Ein Tag ohne Eintrag im Arbeitskalender. Unter dem Druck, auf Termine zuzuschreiben, die ich mir selbst stelle, geht manches gut, manches nicht. Letztlich beweisen die Reaktionen auf das, was ich ins Netz stelle, dass die wichtigeren von ihnen vom Veröffentlichungstag gar keine Notiz nehmen. Die Erklärung ist einfach: ich werde nicht als Tageszeitung gelesen, selbst wenn die Tageszeitungen sich Gegenständen widmen, die ich auch aufgreife, zum Teil allein und als einziger, zum Teil im Kleinchor der Stimmen. Vor ein paar Jahren hatte ich einmal die Idee, mich als Redner zu versuchen, wenn am 27. Januar auf dem Wetzlarer Platz der Auschwitz-Befreiung gedacht wird. Mir geht regelmäßig das Wenige durch den Kopf, das mein Vater erzählte, immer kam rasch der Zweifel, ob das schon oder überhaupt erzählbar wäre. So lese ich lieber weiter in Kurt Martis „Die Schweiz und ihre Schriftsteller – die Schriftsteller und ihre Schweiz“. Mit Blick auf den Sonntag.

26. Januar 2021

Eröffnungen sind derzeit virtuelle.

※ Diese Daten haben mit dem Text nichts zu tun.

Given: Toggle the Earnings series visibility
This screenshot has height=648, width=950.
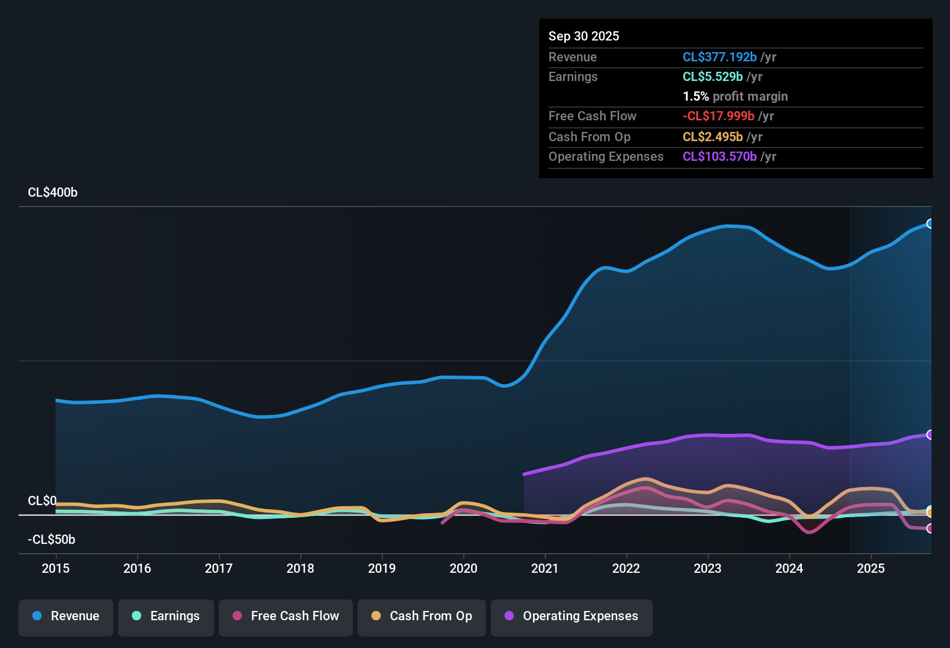Looking at the screenshot, I should point(166,617).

Die Staatsbibliothek zu Berlin, im Fernsehen anzuschauen als endlich fertig gewordene Großinvestition, in der die viele Jahre, Jahrzehnte, mehr oder minder Ruine gebliebene Mitte des Baukörpers jetzt wieder vor Repräsentativität strotzt. Es gibt Menschen, die solcher Art Anmutung instinktiv abwehrend begegnen. Ich nicht. Ich habe wichtige Teile meiner Studentenzeit wie auch später meiner akademischen Laufbahn, was für ein Wort angesichts des Endes dieser Laufbahn, dort verbracht, habe in Zeitschriften-Bänden geblättert, Bücher gelesen oder sehr häufig auch ausgeliehen. Als ich nicht mehr in Berlin lebte, schickte ich Leihscheine mit der Post, der spätere ruhmreiche Verleger Christoph Links warf sie auf dem Weg zur Arbeit oder von ihr ein und wenn ich dann wieder einmal in die Hauptstadt der DDR reiste, lagen meine Bücher bereit zu Lektüre oder Ausleihe. Ich schrieb manches mit bibliothekseigener Schreibmaschine vor Ort ab.

25. Januar 2021

Nach Auszählen der binnen dreier Tage geschriebenen Absätze zu Wilhelm Weitling, dessen 150. Todestag heute ist, bin ich dann doch milde erschrocken. Nie hätte ich gedacht, einmal so viel über diesen Backbartträger zu schreiben. Dabei auf so viele interessante Dinge und Geschichten zu stoßen, selbst den 2019 etwas jählings verlassenen Gottfried Keller wieder einmal und mit vielem Vergnügen in die Hand nehmen zu können. Sein „Tagebuch 1843“ war schon auf meiner Liste der möglichen Schreibgegenstände, aber wenn ich alles auch tatsächlich geschrieben hätte, was auf dieser Liste schon stand, dann hätte ich mehr geschrieben als Barbara Cartland und fast so viel wie Dietmar Dath. Die nicht schon am Freitag oder Sonnabend den Schnee von ihren Autos geholt haben, hatten am Morgen heftig zu kratzen und zu hacken. Dafür fiel heute wenig Frisches von oben und auf dem Weg zum Glascontainer zwitscherten wild die Vögel, als käme schon Frühling.